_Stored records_
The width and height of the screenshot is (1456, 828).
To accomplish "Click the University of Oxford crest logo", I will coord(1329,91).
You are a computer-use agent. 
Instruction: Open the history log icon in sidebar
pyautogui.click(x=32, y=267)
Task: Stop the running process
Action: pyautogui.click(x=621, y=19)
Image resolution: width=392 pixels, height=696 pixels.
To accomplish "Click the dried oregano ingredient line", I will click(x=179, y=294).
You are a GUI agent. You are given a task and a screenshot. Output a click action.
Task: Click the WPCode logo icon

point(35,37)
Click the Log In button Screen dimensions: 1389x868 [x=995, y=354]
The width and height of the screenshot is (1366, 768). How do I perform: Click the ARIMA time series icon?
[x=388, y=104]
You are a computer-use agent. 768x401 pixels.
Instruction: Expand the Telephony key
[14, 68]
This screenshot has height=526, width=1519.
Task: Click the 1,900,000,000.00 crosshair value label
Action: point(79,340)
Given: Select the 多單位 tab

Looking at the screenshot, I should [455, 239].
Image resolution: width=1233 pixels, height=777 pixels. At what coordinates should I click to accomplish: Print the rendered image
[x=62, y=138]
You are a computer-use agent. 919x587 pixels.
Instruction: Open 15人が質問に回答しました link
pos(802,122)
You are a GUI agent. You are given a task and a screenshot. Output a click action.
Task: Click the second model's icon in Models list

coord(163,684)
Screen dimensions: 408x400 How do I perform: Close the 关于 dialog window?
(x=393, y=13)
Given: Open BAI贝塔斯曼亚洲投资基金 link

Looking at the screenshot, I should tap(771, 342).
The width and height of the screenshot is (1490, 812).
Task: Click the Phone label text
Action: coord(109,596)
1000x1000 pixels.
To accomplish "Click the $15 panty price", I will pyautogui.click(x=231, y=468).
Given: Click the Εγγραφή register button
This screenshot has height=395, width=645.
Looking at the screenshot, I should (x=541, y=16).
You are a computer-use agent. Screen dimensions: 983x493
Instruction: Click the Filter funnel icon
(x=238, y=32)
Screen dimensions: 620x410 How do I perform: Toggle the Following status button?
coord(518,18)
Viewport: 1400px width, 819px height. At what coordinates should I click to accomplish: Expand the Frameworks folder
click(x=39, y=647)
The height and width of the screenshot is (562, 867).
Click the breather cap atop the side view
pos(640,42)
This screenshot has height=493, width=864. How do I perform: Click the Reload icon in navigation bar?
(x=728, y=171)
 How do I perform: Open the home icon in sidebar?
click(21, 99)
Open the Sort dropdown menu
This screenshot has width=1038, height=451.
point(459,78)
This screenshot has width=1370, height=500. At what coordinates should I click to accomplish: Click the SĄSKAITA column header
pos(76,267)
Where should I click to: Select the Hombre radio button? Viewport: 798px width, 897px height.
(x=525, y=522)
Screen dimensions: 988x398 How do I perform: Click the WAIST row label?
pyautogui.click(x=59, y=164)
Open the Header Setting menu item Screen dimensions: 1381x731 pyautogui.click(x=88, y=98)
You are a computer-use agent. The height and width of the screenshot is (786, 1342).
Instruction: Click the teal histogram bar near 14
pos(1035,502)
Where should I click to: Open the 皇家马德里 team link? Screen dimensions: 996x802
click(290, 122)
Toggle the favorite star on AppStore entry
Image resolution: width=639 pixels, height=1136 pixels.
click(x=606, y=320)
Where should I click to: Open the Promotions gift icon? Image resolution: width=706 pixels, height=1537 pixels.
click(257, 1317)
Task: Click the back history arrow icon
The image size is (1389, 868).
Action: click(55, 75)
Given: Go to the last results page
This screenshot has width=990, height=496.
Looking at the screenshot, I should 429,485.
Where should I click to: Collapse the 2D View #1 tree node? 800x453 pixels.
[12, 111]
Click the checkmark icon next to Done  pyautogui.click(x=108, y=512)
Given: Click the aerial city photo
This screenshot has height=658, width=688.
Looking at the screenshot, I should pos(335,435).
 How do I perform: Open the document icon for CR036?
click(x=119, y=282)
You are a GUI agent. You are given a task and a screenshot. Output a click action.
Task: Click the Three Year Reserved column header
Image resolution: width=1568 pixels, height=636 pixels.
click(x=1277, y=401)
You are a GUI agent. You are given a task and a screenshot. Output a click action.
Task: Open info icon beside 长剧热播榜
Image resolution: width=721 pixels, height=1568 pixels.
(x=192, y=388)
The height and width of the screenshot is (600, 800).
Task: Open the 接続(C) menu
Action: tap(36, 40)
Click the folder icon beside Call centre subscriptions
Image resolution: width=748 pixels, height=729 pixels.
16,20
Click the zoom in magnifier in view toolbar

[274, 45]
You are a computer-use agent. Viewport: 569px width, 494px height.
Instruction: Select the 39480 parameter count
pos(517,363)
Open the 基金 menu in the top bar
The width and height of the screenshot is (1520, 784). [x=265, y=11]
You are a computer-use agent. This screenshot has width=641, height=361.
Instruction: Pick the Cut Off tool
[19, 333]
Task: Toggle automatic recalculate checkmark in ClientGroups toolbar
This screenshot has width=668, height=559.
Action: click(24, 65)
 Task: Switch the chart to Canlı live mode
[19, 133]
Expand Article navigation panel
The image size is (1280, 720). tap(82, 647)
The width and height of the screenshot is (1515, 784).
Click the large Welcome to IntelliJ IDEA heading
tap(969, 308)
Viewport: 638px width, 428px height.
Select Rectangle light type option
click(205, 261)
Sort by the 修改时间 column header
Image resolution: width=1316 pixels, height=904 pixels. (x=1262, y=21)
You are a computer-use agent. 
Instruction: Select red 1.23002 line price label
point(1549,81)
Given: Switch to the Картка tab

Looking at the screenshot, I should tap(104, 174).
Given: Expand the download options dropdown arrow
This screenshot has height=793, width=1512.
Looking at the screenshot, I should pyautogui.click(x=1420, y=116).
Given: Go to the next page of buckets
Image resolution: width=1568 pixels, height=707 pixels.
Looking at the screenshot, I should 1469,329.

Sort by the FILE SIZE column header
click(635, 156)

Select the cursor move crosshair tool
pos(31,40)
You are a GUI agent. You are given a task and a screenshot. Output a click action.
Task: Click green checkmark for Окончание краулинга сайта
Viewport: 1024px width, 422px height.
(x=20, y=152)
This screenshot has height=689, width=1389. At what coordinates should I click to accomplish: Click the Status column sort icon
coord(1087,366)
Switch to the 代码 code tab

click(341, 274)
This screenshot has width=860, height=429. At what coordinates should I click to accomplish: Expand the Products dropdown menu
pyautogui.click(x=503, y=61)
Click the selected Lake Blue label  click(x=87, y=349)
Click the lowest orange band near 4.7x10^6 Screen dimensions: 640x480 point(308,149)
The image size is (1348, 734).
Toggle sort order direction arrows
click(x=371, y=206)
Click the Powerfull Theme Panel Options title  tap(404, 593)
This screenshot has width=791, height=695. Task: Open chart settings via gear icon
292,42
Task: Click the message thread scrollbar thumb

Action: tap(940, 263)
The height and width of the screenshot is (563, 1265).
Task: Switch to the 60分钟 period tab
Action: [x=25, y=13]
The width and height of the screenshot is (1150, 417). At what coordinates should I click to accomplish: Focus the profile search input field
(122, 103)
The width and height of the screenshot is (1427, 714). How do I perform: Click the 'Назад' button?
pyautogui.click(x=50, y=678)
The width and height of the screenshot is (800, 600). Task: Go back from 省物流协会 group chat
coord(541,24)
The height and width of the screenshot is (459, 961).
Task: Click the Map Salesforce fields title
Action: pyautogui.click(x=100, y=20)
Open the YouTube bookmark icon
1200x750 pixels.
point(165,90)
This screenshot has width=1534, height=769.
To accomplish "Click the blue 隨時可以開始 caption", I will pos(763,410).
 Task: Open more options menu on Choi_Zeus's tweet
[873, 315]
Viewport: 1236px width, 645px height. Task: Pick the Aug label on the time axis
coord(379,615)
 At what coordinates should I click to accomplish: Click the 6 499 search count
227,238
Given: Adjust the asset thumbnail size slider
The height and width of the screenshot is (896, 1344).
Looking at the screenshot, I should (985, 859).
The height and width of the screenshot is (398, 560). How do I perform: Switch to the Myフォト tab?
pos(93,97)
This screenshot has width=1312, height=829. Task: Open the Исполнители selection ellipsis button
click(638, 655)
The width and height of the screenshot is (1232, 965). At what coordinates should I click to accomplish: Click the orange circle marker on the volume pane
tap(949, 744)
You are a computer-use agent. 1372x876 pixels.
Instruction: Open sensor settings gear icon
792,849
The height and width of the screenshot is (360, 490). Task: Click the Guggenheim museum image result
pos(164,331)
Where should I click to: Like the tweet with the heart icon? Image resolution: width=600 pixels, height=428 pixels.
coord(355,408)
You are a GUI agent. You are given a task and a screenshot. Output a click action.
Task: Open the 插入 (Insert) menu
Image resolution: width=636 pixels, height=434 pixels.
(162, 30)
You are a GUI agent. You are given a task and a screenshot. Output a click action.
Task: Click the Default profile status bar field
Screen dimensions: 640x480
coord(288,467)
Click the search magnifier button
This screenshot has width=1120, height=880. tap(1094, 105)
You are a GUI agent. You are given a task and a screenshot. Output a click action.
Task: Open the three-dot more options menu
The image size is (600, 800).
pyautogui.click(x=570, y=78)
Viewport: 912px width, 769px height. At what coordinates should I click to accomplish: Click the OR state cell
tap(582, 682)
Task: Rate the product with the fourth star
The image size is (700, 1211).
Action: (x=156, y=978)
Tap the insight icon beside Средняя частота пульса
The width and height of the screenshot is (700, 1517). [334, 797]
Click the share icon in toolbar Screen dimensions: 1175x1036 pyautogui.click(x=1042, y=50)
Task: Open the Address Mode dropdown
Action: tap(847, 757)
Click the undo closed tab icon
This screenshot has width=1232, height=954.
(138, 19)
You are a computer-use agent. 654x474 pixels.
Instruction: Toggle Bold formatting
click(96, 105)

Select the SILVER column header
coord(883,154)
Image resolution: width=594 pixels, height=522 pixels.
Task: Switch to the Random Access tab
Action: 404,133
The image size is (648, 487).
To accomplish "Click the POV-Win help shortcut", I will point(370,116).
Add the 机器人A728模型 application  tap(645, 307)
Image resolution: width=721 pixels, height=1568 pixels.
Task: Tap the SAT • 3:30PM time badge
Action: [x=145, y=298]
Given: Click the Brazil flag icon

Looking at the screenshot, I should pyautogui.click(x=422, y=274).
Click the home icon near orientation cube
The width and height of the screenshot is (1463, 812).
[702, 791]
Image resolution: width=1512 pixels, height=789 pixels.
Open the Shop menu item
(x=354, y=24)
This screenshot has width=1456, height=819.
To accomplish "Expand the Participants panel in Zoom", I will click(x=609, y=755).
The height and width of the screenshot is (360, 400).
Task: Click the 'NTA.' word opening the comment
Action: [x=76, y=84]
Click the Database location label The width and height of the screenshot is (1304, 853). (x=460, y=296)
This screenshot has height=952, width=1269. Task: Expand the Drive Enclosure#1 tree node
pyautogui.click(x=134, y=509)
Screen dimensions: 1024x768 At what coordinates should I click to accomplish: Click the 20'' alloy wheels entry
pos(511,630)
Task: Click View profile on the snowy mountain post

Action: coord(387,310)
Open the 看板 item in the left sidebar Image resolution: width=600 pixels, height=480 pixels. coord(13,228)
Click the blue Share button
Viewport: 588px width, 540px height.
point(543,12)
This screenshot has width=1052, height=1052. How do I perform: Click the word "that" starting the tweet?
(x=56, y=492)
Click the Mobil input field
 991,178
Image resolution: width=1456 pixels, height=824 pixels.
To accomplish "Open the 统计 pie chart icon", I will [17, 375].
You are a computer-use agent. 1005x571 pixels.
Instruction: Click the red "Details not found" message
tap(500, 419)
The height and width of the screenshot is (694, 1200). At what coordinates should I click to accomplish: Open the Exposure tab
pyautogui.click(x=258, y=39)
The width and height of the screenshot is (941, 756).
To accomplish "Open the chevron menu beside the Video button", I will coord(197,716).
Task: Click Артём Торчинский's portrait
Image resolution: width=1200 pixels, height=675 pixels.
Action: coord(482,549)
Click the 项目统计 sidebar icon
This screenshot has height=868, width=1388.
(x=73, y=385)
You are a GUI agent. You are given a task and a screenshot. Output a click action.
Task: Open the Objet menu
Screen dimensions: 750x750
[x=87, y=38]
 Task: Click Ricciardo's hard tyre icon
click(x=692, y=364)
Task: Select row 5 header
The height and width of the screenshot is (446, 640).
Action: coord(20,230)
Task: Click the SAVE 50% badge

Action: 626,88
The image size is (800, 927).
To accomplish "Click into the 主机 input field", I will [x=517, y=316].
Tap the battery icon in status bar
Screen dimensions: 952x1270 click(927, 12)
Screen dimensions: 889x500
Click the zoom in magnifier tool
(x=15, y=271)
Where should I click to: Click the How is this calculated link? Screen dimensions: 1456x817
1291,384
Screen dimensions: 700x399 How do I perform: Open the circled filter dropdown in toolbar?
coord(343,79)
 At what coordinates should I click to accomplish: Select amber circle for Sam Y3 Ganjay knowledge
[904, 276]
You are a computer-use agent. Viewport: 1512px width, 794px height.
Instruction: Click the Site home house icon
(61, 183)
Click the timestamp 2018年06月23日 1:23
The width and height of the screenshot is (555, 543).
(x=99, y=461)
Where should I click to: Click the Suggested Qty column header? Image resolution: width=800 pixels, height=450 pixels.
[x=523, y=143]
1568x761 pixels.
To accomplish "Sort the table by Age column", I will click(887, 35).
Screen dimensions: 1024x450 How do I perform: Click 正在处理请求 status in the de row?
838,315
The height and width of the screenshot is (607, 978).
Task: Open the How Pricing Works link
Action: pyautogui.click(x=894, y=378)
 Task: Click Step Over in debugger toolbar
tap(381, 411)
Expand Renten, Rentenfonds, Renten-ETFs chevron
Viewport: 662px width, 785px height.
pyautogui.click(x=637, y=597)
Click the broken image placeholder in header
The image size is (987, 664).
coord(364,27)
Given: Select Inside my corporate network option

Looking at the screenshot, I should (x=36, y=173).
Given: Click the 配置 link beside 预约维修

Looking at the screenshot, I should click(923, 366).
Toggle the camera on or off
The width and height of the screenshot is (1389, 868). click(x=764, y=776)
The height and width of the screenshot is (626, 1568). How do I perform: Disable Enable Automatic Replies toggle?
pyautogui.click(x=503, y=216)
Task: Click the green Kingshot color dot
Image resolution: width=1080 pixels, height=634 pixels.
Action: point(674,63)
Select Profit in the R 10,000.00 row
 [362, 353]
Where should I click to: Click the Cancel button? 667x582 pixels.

_Problem statement_
Above are the records; copy exactly the lines from the line with "Click the breather cap atop the side view" through the line with "Task: Open info icon beside 长剧热播榜", both included.

_Written solution_
Click the breather cap atop the side view
pos(640,42)
This screenshot has height=493, width=864. How do I perform: Click the Reload icon in navigation bar?
(x=728, y=171)
 How do I perform: Open the home icon in sidebar?
click(21, 99)
Open the Sort dropdown menu
This screenshot has width=1038, height=451.
point(459,78)
This screenshot has width=1370, height=500. At what coordinates should I click to accomplish: Click the SĄSKAITA column header
pos(76,267)
Where should I click to: Select the Hombre radio button? Viewport: 798px width, 897px height.
(x=525, y=522)
Screen dimensions: 988x398 How do I perform: Click the WAIST row label?
pyautogui.click(x=59, y=164)
Open the Header Setting menu item Screen dimensions: 1381x731 pyautogui.click(x=88, y=98)
You are a computer-use agent. The height and width of the screenshot is (786, 1342).
Instruction: Click the teal histogram bar near 14
pos(1035,502)
Where should I click to: Open the 皇家马德里 team link? Screen dimensions: 996x802
click(290, 122)
Toggle the favorite star on AppStore entry
Image resolution: width=639 pixels, height=1136 pixels.
click(x=606, y=320)
Where should I click to: Open the Promotions gift icon? Image resolution: width=706 pixels, height=1537 pixels.
click(257, 1317)
Task: Click the back history arrow icon
The image size is (1389, 868).
Action: click(55, 75)
Given: Go to the last results page
This screenshot has width=990, height=496.
Looking at the screenshot, I should 429,485.
Where should I click to: Collapse the 2D View #1 tree node? 800x453 pixels.
[12, 111]
Click the checkmark icon next to Done  pyautogui.click(x=108, y=512)
Given: Click the aerial city photo
This screenshot has height=658, width=688.
Looking at the screenshot, I should pos(335,435).
 How do I perform: Open the document icon for CR036?
click(x=119, y=282)
You are a GUI agent. You are given a task and a screenshot. Output a click action.
Task: Click the Three Year Reserved column header
Image resolution: width=1568 pixels, height=636 pixels.
click(x=1277, y=401)
You are a GUI agent. You are given a task and a screenshot. Output a click action.
Task: Open info icon beside 长剧热播榜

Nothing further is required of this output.